Lawan dan Teman Ahok
Para ulama, habib dan tokoh yang tergabung dalam Majelis Tinggi Jakarta Bersyariah meluncurkan Konvensi Calon Gubernur Muslim guna menghadapi Basuki Tjahaja Purnama alias Ahok pada pilkada mendatang.
Konvensi Gubernur Muslim dimaksudkan untuk mengikhtiarkan sepasang calon gubernur dan wakil gubernur Muslim untuk berlaga "head to head" melawan Ahok, kata Ketua Majelis Tinggi Jakarta Bersyariah Habib Rizieq.
Manakala ada beberapa calon yang akan maju maka tugas Majelis Tinggi untuk melakukan pendekatan dan mengajak musyawarah supaya hanya satu pasangan saja yang maju dalam Pilkada DKI Jakarta 2017.
Pendukung Djarot membuat "Sahabat Djarot", Ada pula " Relawan Suka Haji Lulung", Adhyaksa sudah dideklarasikan sebagai gubernur oleh pendukungnya.
Sejumlah tokoh yang disebut-sebut akan maju sebagai bakal calon Gubernur DKI Jakarta, berkumpul di Kantor DPW PKB DKI Jakarta di Jalan Pramuka, Jakarta, pada 3 Maret lalu untuk menghadiri Musyawarah Kerja Wilayah DPW PKB DKI Jakarta yakni Abraham Lunggana, Ahmad Dhani, Biem Benyamin, Mischa Hasnaeni Moein, Mohamad Sanusi, dan Yusril Ihza Mahendra.
"Semuanya bagus, dikenal masyarakat, tinggal melihat elektabilitasnya saja," ujar Ketua DPW PKB DKI Jakarta Hasbiallah Ilyas.
PKB akan melihat survei terhadap seluruh bakal calon yang ada. PKB tidak harus mencalonkan gubernur dari kader. Siapa pun yang bagus dan baik untuk Jakarta akan didukung. PKB juga akan bekerja sama dengan partai lain dalam mendukung calon.
Ahok merupakan kandidat terkuat dalam posisinya sebagai petahana saat ini. Ahok memilih Kepala Pengelola Keuangan dan Aset Daerah DKI Jakarta Heru Budi Hartono sebagai calon Wakil Gubernur.

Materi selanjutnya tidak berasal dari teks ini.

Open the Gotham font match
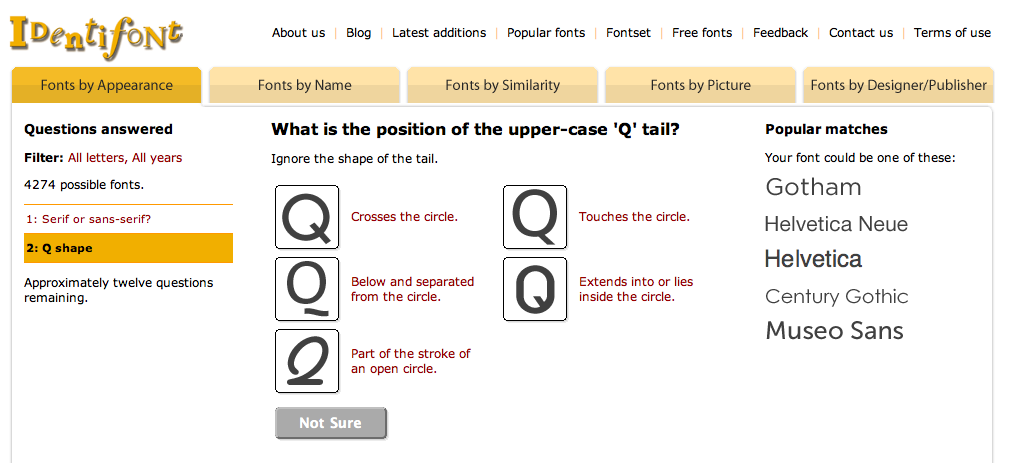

Ahok juga telah didukung oleh Partai NasDem dan Partai Hanura namun dukungan partai itu saja belum cukup untuk mengantarkannya menjadi calon resmi.

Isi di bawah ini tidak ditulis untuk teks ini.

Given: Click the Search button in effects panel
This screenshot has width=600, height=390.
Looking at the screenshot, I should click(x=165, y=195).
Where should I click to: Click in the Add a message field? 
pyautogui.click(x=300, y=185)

Ahok bersama para pendukung dan relawan yang menyebut diri Teman Ahok dan bermarkas di kawasan Pejaten, Pasar Minggu, Jakarta Selatan, sedang mengumpulkan satu juta dukungan disertai bukti kartu tanda penduduk (KTP), agar bisa menjadi calon gubernur dari jalur perseorangan.
Teman Ahok membuka 164 posko di berbagai wilayah ibu kota dan membuka anjungan di sejumlah mall atau pusat perbelanjaan.
Dari portal resminya hingga 18 Maret Teman Ahok telah mengumpulkan 117.373 dukungan untuk pasangan Ahok-Heru.
Ahok menyatakan dukungan yang diberikan Partai NasDem dan Partai Hanura terhadap dirinya untuk maju dalam Pemilihan Gubernur DKI 2017 adalah tanpa syarat.
Yang jelas setiap calon harus memperhitungkan peluang dan memenuhi syarat pencalonan sesuai ketentuan undang-undang dan aturan main dari Komisi Pemilihan Umum.